Bidding for new shifts at my job
was posted and I chose the midnight shift. Thinking I would be at work while he
was sleeping would be the best option so that plan was put into action. That
was to start in February. January 1, 2021, while I was working a 4-12 shift, my
mom called 9-1-1 and I received her call. My dad fell, and hit his head and she was
afraid to move him. I dispatched the police, the paramedics, and an ambulance, and left work. Upon my arrival home, he was being placed in the ambulance with
a huge hematoma on his right-sided forehead. Trip to the ER, x-rays, blood work, and a CAT scan was done. Six hours later he was discharged home. This was on
Friday.
By Monday, when I helped him from
the bed to the couch, I was certain he was not going to be around at the end of
the day. I got him settled, made sure my mom had what she needed, and went to
make his funeral arraignments. That Wednesday we had Hospice at the house, he
participated in the decisions until he started to get tired. My job was extremely
understanding, they told me to take all the time I needed and keep them up to
date. I had never had the personal experience of having a palliative care
package of medications in the refrigerator and when he spiked a fever, I did
not know how to adjust to NOT fixing it. Over the next sixteen days, I became
my father’s primary caregiver. I slept on their couch every night, dealt with
making decisions on when to give him the medications in the “brown bag” and
wrote his obituary to be sure every life accomplishment he had was covered.
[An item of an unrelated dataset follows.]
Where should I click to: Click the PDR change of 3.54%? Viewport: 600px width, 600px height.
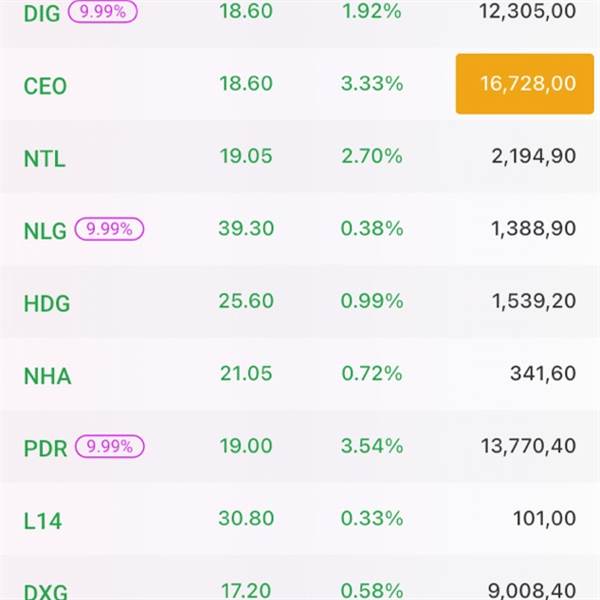pos(371,446)
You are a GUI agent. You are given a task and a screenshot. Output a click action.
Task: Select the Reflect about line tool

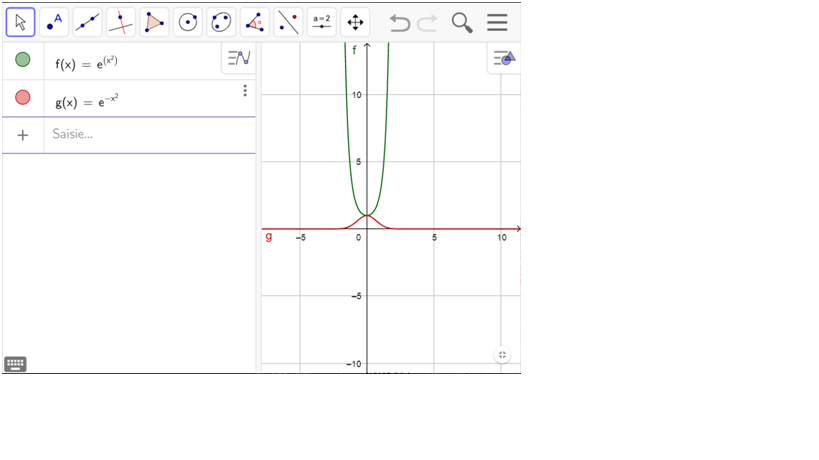(x=288, y=22)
We had some very funny moments
during these sixteen days, and we had some very painful moments too. For the last few days, he was not responsive much, but I knew that he could hear me. I promised him I
would take care of my mom; I would make sure that he got the funeral he
deserved and most of all that I would always remember him and how much he loved
me.
The day that my dad passed away, we
watched the Presidential inauguration (only because Garth Brooks was performing),
we talked (well I talked he listened) and when it was time for him to relax, I
put on his favorite musical group, the Statler Brothers and gave him some alone
time. At 720pm I heard his breathing become agonal. I grabbed my mother and brought
her into the bedroom and she and I sat on his side, held his hands, and told him
how much we loved him and how much we were going to miss him, but that it was
time for him to meet his son and daughter that he never got to meet (they
passed at birth) and be with his Dad and Mom again.
At 7:30pm on January 20, 2021, I
lost my dad. I went from daughter to caregiver to having one parent that
night. However, I was given an opportunity that not everyone gets; I got to
share the last twenty days of my father’s life with him, I was by his side every moment of
every day. He knew how much I LOVED HIM!!